Liam Gallagher found himself the darling of the press and fronted just about fashion mag doing the rounds, from GQ to Esquire, with every ‘lad’s’ mag in between. He was of course usually pictured alongside an attractive girlfriend, or wife, or two.  

Hell, even in 2019 the former Oasis frontman found himself the subject of a lengthy Q+A with Vogue magazine. The cultural impact of the band is undeniable, men of a certain age wanted to be them and certainly did their best to dress and act like them too. Be that while wearing chunky sunglasses, which thankfully you can now consider the option to try on glasses online, or a Fred Perry shirt and stylish Doc Marten boots.

A lot has changed since then.

2020 finds the Gallagher brothers working hard to make the most of their respective solo careers; Noel’s act The High Flying Birds, have released three critically acclaimed albums before going on something of a hiatus since their last major tour in 2019. 

Liam put Beady Eye, his previous band, to bed in 2014 and has elected to release his efforts in a more pared down manner, with his last effort, Why Me? Why Not, proving a major success in the UK, but the painful truth is that the pair are never as good as when they are working alongside other members of Oasis.


Listening to What’s the Story Morning Glory, WTSMG, 25 years on still brings goosebumps to those who grew up during the peak of the Britpop era, and the quality of the record lives beyond the sheer nostalgia.

It would have been easy for Oasis to ‘phone it in’ after the unmitigated success of their first album, Definitely Maybe in 1994, but what Liam, Noel, “Bonehead”, “Guigsy”, Alan, and to a lesser extent, Tony, created over the course of three months in a studio south Wales can certainly be considered a modern masterpiece.

Whereas Definitely Maybe benefited from a somewhat rough ambience, a lack of strong production, which gave their debut album the feel of an act looking to burst onto the scene, WTSMG is a more polished effort.

Producer Owen Morris layers the audio superbly, especially on anthemic closer Champagne Supernova, while also allowing show-stoppers such as Roll With It and Some Might Say to truly rock the listener. 

The album really comes to life due to the rapid maturity shown by chief songwriter Noel, with classics such as Don’t Look Back in Anger and Wonderwall, that have not only stood the test of time,  but have in fact developed an extended appeal all these years later.


The success of the album saw Oasis solidify their base and the supporting live shows were immense in scale. Famously two concerts at Knebworth saw the band perform to over 250,000 people, a show that astoundingly saw 2.5m people apply for tickets.

What’s the Story Morning Glory has gone on to sell in excess of 22 million and saw Oasis do what arch Britpop rivals Blur couldn’t, as they blew a massive hole in the American market. Any cursory glance across all manner of social networks shows that the album is still very much loved, with countless posts celebrating this 25th anniversary milestone effusively.

In 2020 there is a general consensus that Oasis have become something of a marmite act, either you love them or you loathe them.
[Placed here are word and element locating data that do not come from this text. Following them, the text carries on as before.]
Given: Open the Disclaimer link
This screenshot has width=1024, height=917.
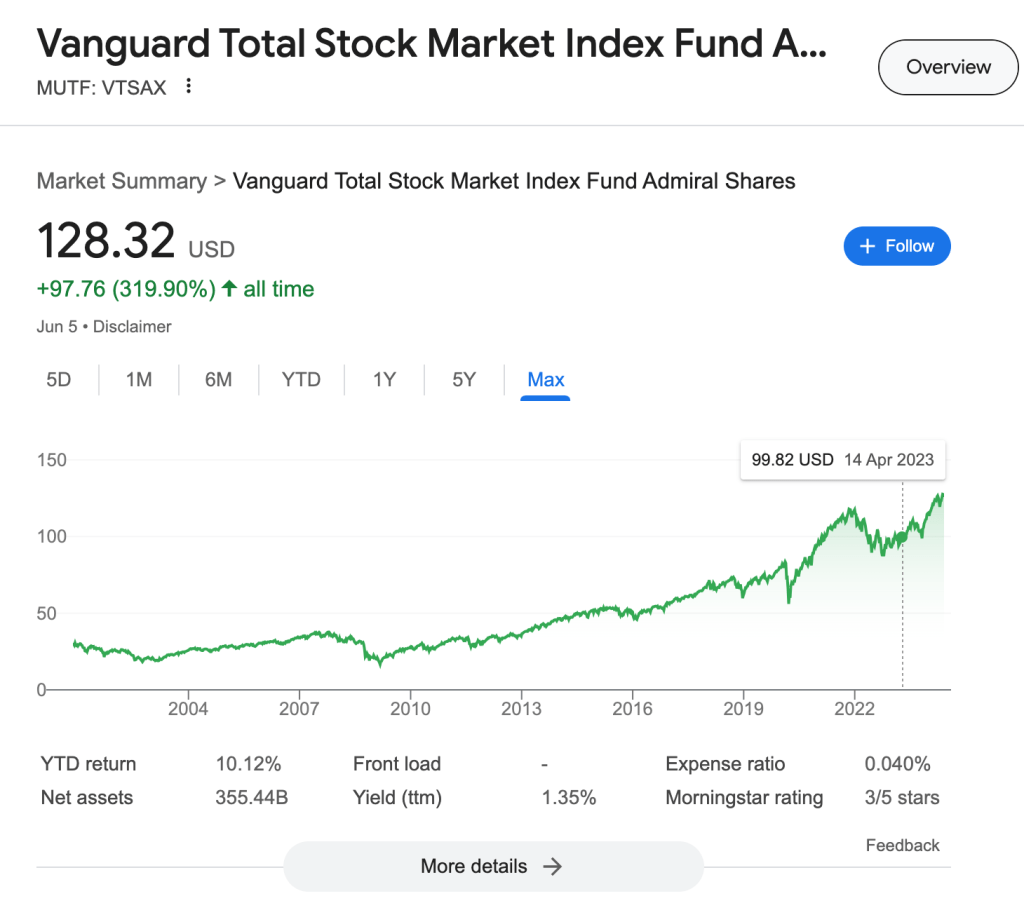Looking at the screenshot, I should pyautogui.click(x=132, y=326).
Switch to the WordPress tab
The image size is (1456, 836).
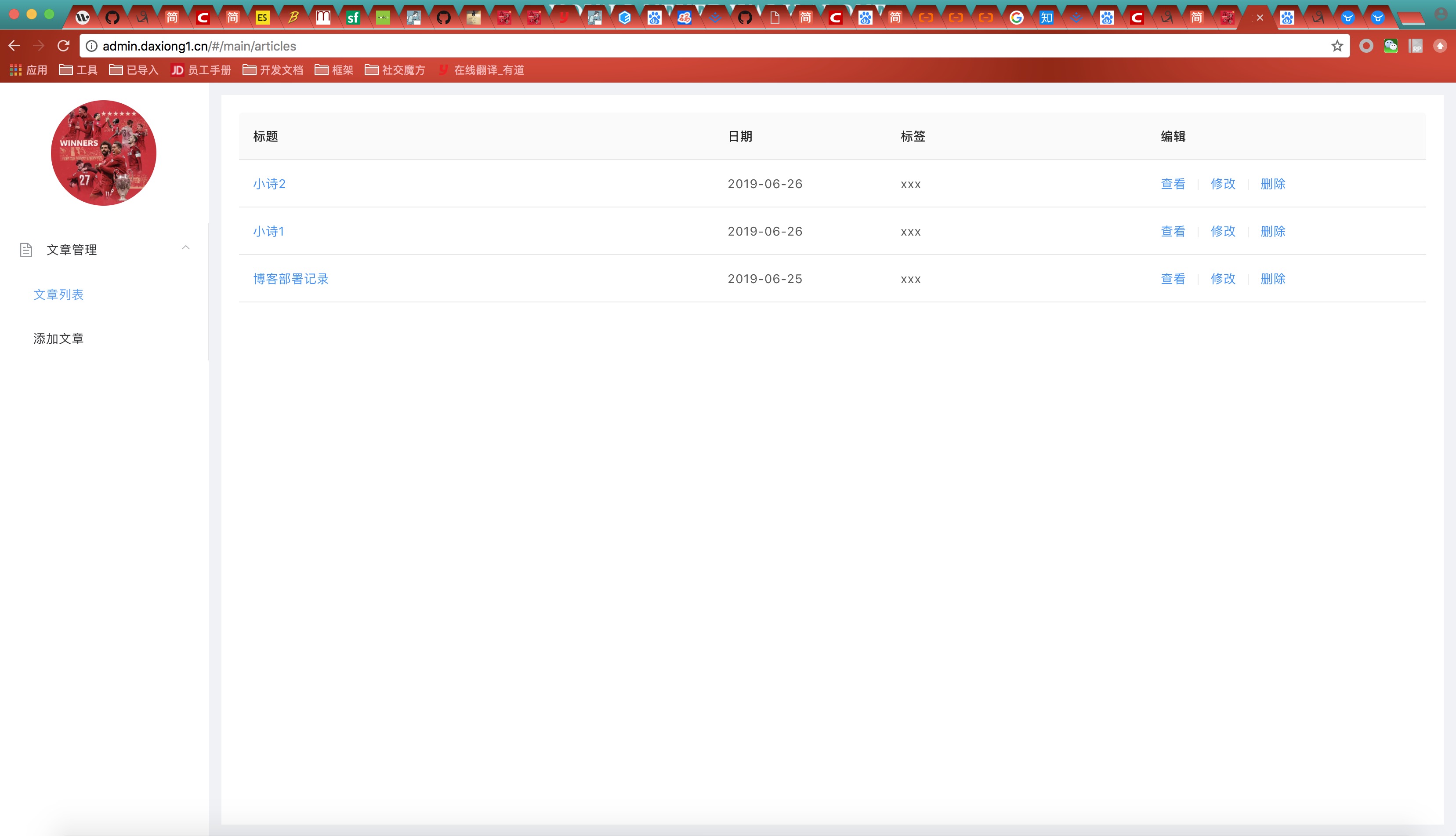tap(83, 18)
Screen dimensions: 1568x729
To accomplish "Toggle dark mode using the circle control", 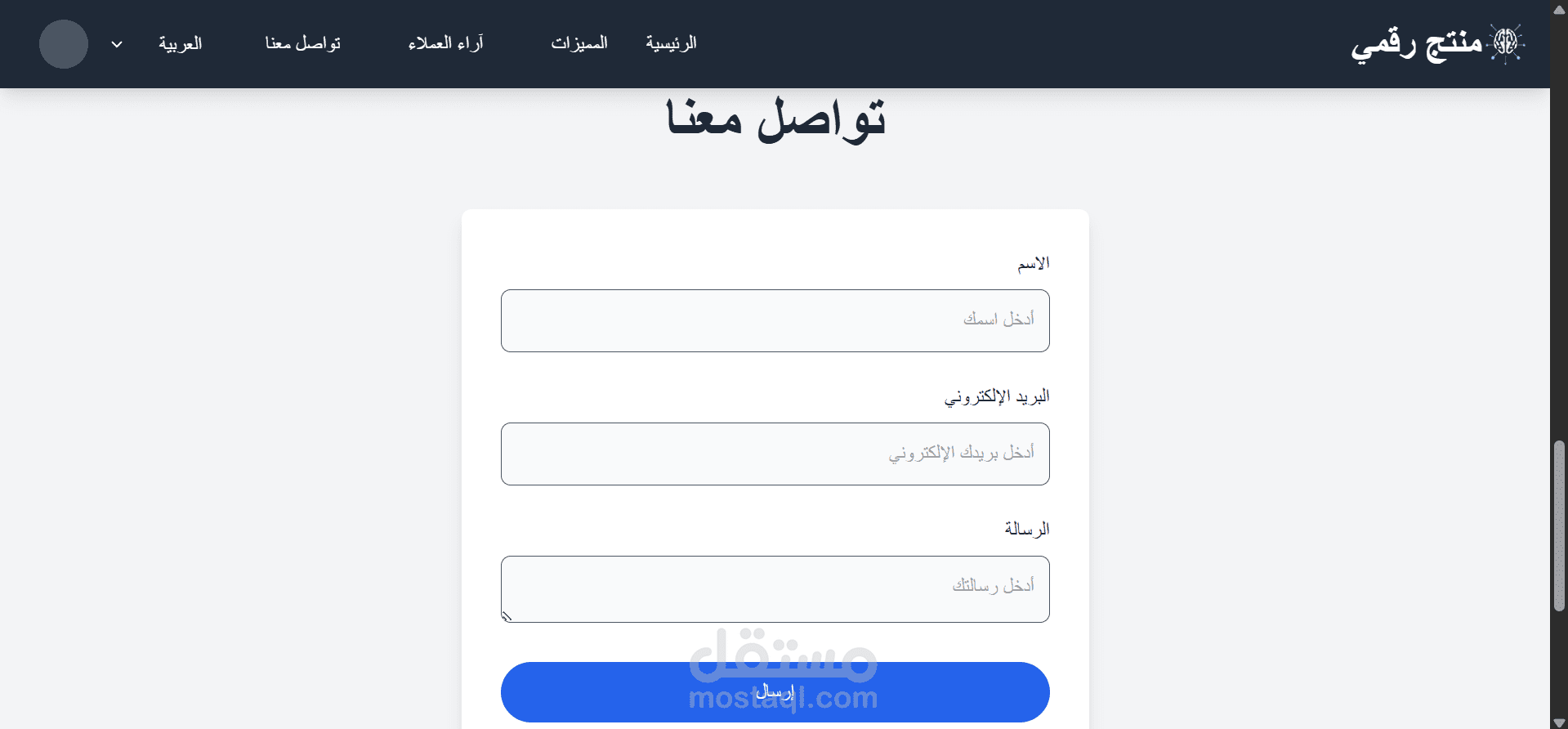I will (63, 44).
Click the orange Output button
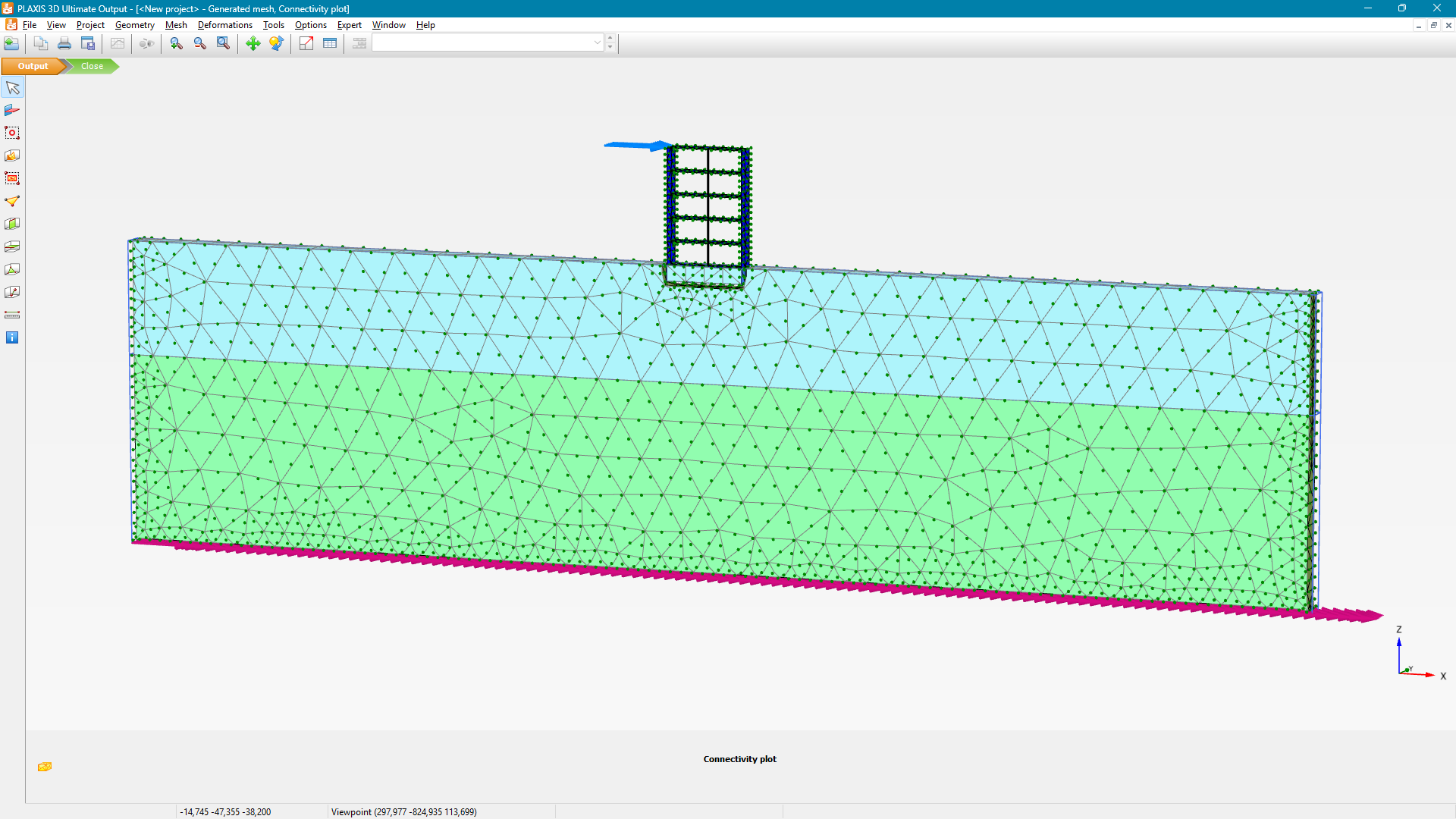The image size is (1456, 819). point(33,66)
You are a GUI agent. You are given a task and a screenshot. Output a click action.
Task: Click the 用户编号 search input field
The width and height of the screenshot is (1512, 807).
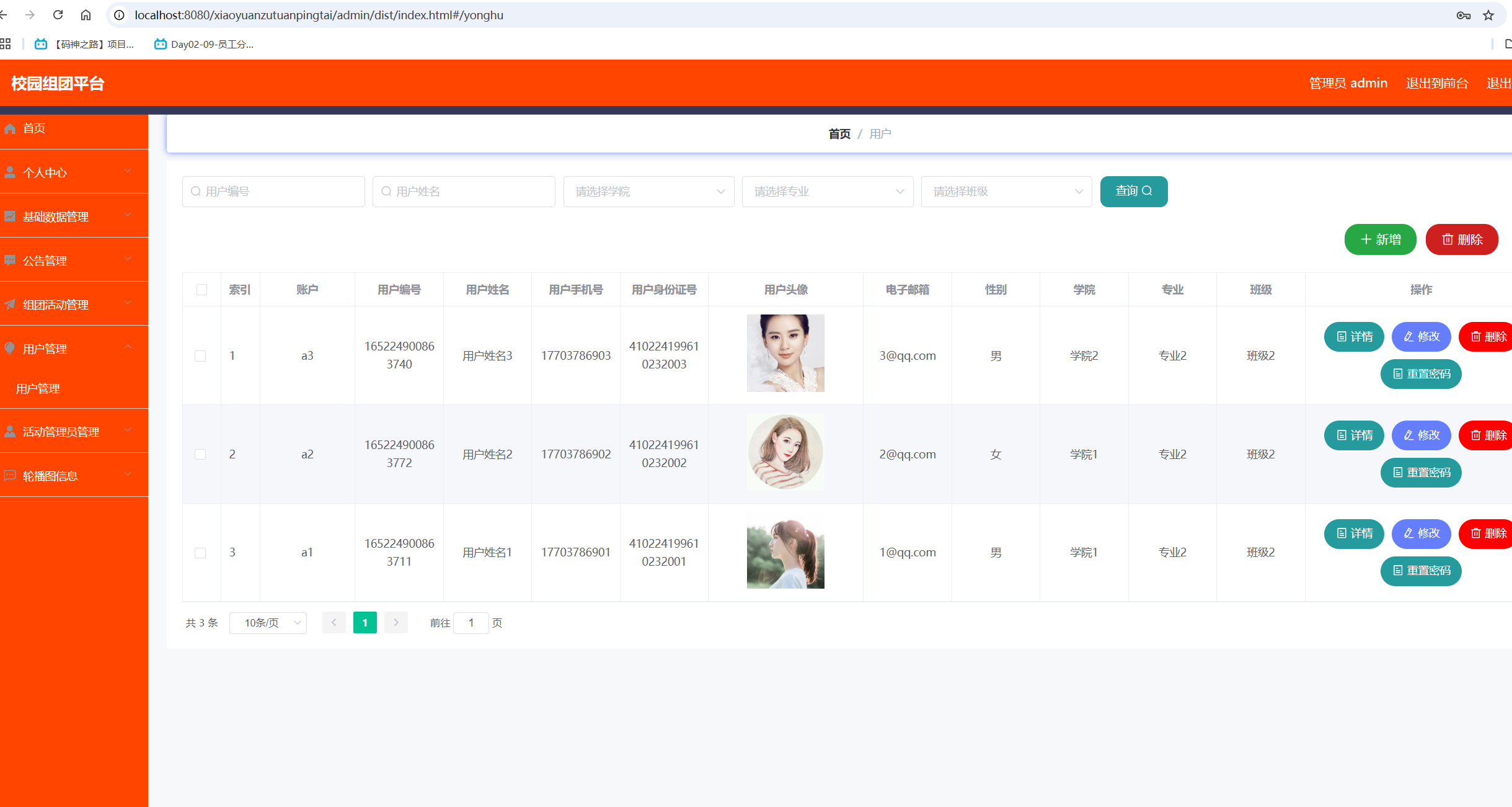(273, 192)
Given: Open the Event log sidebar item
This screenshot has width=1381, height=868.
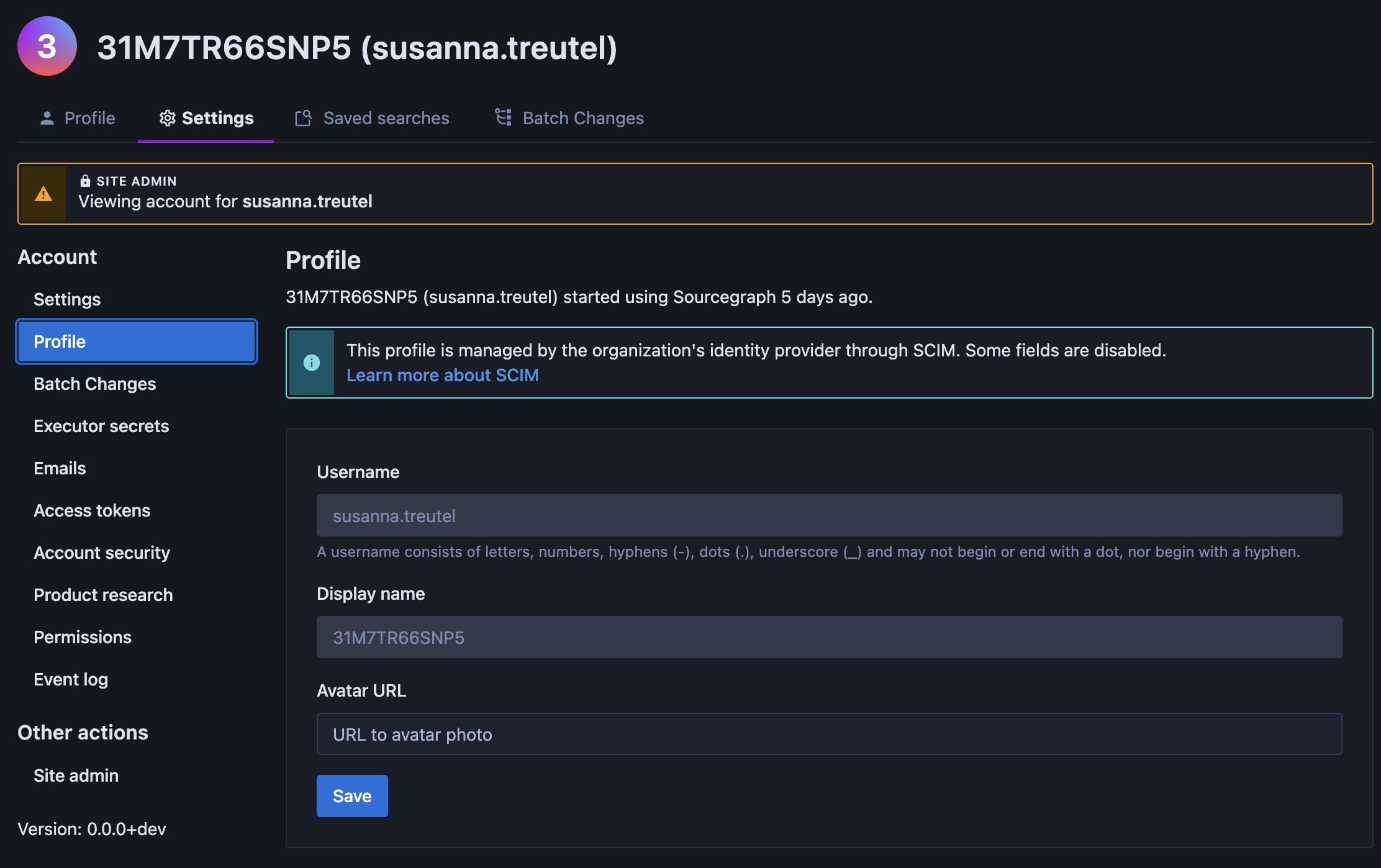Looking at the screenshot, I should 71,679.
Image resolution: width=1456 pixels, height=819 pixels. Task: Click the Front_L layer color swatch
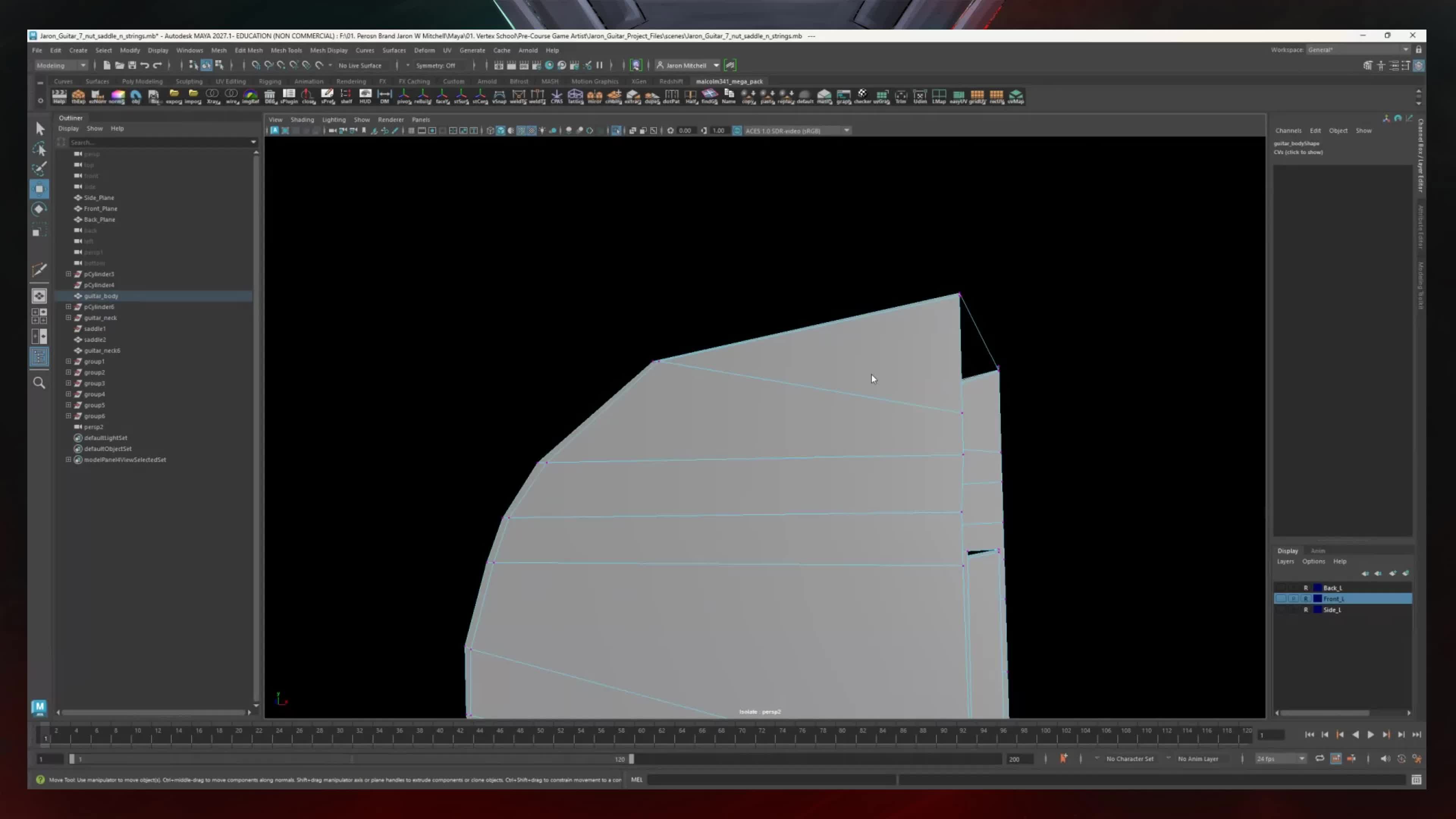point(1318,599)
There are some who feel that their overall musical offering is one-note or lacking substance, but such a characterization is unfounded. 

Others feel the need to deride the band, electing for some reason to instead laud the likes of Blur or Radiohead, as if there was a need to eradicate the existence of one band in order to praise another. There doesn’t, of course, need to be a mutual exclusivity to the argument. 

There was, and still is, plenty of room for all these bands to muster your affection.